# Document passage
Still, little is known about the relationship between plant-based diets and Parkinson’s disease, a neurodegenerative disorder characterized by tremors, stiffness, and difficulty with movement.

“The identification of modifiable [Parkinson’s disease] risk factors such as dietary and lifestyle factors may open new avenues for primary [Parkinson’s disease] prevention,” wrote researchers at Queen’s University Belfast, in the U.K.

The team accessed U.K. Biobank data, a large long-term study in the U.K. investigating the influence of genetics and environment on disease development. Among the more than 500,000 study participants, 126,283 individuals (55.9% women) were available for this analysis. During the 11.8 years of follow-up, 577 participants were diagnosed with Parkinson’s.

Using the Oxford WebQ dietary questionnaire, participants were asked about the consumption — frequency and amount — of about 200 foods and 30 drinks over 24 hours.

Foods included in the healthy, unhealthy categories

Healthy plant foods included whole grains, fruits, vegetables, nuts, legumes, protein alternatives, and tea and coffee. Unhealthy plant foods included fruit juices, refined grains, potatoes, sugar-based beverages, sweets, and desserts. The animal food category encompassed animal fat, dairy, eggs, fish or seafood, meat, and other animal-derived foods.

# Entries shown
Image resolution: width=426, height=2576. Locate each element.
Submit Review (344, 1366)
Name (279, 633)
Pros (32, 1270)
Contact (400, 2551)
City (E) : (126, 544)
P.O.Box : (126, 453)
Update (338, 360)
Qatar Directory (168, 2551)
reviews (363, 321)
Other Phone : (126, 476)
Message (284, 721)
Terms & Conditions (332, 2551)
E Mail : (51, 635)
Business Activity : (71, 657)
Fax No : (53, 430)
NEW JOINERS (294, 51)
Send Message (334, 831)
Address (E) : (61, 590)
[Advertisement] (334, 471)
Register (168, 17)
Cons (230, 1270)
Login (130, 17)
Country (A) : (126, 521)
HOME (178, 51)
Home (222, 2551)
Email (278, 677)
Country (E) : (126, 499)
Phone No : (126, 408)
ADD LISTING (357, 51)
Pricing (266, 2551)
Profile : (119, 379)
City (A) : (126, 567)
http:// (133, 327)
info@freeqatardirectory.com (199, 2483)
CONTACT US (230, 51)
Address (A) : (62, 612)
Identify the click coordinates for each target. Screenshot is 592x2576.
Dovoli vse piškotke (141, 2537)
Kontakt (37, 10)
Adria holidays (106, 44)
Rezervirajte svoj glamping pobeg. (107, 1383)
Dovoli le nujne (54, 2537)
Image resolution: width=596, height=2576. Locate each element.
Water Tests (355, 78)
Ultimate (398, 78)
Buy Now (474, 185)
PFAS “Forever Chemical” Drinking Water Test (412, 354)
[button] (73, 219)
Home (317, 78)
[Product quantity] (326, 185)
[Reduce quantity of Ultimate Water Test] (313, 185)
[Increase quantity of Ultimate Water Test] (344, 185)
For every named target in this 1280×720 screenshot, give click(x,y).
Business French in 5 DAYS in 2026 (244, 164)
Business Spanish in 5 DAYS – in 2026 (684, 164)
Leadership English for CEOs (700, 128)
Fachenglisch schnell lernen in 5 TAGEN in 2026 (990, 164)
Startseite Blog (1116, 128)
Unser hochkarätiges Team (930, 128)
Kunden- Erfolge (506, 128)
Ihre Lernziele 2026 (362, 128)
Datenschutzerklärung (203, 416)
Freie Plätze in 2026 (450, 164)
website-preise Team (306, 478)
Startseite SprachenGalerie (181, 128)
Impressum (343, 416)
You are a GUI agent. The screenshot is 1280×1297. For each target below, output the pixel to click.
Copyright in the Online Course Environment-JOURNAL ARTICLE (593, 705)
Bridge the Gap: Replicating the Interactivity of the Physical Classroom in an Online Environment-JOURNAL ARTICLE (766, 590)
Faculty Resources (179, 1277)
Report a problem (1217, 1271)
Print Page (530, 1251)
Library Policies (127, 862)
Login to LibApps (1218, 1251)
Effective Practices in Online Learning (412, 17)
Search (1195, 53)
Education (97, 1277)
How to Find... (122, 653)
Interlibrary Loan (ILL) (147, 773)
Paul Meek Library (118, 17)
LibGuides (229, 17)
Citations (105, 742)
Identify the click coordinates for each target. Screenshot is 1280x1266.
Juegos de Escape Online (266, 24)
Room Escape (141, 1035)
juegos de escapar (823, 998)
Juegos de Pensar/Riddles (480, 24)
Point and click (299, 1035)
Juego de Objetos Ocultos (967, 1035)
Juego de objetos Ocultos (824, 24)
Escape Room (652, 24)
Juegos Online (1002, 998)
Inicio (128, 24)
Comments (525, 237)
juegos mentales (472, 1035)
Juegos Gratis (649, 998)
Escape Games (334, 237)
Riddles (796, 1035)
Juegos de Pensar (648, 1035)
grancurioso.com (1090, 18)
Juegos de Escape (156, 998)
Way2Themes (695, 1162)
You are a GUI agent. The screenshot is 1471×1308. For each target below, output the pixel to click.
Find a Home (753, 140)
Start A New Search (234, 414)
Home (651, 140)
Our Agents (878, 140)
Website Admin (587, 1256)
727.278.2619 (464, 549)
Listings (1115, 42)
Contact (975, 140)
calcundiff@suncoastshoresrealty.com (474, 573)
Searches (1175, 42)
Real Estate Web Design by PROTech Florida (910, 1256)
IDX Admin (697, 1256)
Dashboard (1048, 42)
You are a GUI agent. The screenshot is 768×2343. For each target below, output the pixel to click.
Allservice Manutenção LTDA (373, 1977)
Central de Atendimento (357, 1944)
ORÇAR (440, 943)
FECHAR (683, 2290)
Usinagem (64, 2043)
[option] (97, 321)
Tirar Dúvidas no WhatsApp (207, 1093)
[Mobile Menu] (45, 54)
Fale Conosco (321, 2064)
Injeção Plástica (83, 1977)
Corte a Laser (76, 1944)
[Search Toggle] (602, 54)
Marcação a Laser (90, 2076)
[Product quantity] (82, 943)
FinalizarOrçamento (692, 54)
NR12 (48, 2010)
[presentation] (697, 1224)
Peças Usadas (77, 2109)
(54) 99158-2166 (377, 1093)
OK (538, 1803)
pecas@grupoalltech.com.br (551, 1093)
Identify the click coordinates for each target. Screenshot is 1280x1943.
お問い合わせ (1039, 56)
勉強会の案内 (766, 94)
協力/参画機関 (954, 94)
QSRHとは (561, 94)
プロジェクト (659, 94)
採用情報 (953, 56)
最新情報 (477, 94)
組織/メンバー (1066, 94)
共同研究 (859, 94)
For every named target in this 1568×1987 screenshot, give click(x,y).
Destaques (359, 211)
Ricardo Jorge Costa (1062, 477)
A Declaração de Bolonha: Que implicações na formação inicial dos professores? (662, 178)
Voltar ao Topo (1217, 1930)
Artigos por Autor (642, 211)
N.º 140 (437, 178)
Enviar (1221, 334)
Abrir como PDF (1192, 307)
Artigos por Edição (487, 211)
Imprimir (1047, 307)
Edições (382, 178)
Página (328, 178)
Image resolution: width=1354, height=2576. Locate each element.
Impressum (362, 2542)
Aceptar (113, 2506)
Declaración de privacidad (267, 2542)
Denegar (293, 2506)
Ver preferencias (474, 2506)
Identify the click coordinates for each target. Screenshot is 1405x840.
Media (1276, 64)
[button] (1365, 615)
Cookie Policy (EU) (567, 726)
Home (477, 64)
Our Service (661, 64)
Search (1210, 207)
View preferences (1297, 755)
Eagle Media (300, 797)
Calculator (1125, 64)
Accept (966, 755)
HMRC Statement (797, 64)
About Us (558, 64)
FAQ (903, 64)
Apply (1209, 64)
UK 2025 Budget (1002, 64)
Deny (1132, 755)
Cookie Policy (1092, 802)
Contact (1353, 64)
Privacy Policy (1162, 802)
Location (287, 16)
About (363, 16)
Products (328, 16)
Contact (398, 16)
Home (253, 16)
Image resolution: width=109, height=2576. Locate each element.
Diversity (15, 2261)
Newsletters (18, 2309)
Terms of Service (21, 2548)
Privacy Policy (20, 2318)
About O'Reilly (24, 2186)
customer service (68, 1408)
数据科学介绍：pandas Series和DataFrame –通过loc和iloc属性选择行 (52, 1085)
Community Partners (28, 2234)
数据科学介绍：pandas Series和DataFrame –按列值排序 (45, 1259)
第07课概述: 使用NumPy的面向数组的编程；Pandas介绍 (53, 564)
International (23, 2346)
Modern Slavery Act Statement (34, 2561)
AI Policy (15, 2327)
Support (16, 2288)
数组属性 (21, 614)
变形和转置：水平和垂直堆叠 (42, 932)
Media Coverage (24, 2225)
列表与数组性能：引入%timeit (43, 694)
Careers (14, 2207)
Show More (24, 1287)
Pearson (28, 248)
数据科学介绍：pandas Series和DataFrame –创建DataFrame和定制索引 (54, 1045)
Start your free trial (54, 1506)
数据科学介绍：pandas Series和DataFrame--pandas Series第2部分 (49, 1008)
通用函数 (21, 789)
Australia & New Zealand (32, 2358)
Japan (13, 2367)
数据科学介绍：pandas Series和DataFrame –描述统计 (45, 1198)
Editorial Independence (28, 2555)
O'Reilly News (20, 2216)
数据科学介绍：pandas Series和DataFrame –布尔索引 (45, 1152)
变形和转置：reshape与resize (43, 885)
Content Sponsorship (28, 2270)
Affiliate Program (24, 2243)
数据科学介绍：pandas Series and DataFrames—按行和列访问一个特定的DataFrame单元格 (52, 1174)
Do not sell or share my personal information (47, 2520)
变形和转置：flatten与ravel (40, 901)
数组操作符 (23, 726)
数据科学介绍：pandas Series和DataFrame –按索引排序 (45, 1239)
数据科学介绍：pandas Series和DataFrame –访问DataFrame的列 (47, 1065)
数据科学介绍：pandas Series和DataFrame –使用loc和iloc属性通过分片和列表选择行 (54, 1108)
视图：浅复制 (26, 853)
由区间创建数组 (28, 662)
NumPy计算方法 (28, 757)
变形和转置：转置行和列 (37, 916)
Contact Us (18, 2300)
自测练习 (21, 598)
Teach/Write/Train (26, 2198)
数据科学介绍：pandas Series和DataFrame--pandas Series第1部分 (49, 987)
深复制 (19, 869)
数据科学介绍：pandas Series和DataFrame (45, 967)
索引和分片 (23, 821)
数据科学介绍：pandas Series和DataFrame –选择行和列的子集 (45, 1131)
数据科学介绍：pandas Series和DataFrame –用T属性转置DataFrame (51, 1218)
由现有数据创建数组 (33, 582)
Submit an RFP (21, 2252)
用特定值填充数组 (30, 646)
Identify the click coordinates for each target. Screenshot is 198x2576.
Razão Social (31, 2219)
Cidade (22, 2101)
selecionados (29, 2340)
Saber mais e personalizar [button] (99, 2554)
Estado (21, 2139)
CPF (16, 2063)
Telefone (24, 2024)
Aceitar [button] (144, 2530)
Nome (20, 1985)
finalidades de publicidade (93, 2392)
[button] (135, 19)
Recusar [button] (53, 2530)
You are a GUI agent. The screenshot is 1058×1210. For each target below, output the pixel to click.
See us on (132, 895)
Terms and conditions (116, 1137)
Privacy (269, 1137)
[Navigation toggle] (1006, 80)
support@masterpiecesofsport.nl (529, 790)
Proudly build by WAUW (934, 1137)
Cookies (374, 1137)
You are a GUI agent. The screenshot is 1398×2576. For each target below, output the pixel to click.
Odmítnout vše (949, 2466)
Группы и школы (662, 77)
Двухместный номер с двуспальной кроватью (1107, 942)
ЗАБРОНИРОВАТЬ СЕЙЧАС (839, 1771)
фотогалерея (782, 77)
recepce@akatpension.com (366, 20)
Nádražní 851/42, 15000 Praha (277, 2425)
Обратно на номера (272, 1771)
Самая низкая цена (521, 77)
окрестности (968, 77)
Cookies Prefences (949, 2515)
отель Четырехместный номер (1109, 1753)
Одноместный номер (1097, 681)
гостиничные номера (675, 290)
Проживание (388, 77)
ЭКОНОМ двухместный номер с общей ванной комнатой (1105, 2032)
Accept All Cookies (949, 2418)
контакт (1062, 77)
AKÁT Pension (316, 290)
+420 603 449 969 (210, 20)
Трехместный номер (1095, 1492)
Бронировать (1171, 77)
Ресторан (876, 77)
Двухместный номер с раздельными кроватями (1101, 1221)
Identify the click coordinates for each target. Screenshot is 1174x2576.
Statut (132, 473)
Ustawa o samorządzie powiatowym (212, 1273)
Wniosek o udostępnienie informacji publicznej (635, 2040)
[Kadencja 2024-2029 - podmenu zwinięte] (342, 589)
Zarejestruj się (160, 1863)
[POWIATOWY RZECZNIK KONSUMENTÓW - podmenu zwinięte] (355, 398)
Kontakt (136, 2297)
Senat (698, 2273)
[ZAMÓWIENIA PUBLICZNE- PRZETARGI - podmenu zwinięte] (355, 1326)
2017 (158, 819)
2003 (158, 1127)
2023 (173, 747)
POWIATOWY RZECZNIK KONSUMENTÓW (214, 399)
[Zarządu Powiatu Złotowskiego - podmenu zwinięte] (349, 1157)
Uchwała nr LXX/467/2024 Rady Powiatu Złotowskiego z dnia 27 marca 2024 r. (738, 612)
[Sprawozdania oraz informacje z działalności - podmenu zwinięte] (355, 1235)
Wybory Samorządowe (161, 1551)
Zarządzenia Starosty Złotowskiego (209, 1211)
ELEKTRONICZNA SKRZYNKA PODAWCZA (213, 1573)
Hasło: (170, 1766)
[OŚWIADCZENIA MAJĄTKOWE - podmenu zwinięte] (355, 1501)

# Required work
**a)** From the passage on plant-based diets and Parkinson's disease, extract the text between "The team accessed" and "over 24 hours.", inclusive.
**b)** Write what comes next in the passage on plant-based diets and Parkinson's disease, continuing from its final sentence.

# Task results
**a)**
The team accessed U.K. Biobank data, a large long-term study in the U.K. investigating the influence of genetics and environment on disease development. Among the more than 500,000 study participants, 126,283 individuals (55.9% women) were available for this analysis. During the 11.8 years of follow-up, 577 participants were diagnosed with Parkinson’s.

Using the Oxford WebQ dietary questionnaire, participants were asked about the consumption — frequency and amount — of about 200 foods and 30 drinks over 24 hours.

**b)**
Researchers divided diets into three categories based on 17 food groups: an overall plant-based diet index (PDI), a healthful plant-based diet index (hPDI), and an unhealthful plant-based diet index (uPDI).

Higher PDI scores reflected a diet rich in plant-based foods, high hPDI values indicated a diet with more healthy plant-based foods, while higher uPDI scores were associated with unhealthy plant-based diets. All diets reflected a lower intake of animal-based foods, the team noted.

Scores then were divided into quartiles, meaning the highest quartile (Q4) represented the top 25% of index scores, while the lowest quartile (Q1) was the bottom 25% of scores.

Higher hPDI and PDI scores (more plant-based foods) and lower uPDI scores (less unhealthy foods) occurred more often among participants who were older, more physically active, had lower body mass index (body fat content), and were non-smokers. Higher education levels and household income also were associated with more plant-based foods.

The highest quartile of hPDI scores with the most healthy plant-based foods consumed was associated with a lower risk of Parkinson’s compared with the lowest hPDI quartile. Likewise, higher PDI scores were linked with a reduced Parkinson’s risk, more prominently among those in the third PDI quartile.

Participants in the highest uPDI quartile, reflecting a more unhealthy plant-based diet, had a 38% higher risk of developing Parkinson’s than those in the lowest quartile (less unhealthy foods).

Secondary analysis examined genetic factors

A secondary analysis was preformed and adjusted for polygenic risk scores, which measure Parkinson’s risk due to genetic factors. Here, the risk of Parkinson’s was 25% lower for those in the highest versus lowest hPDI qualities, 18% lower for PDI, and 41% higher for uPDI.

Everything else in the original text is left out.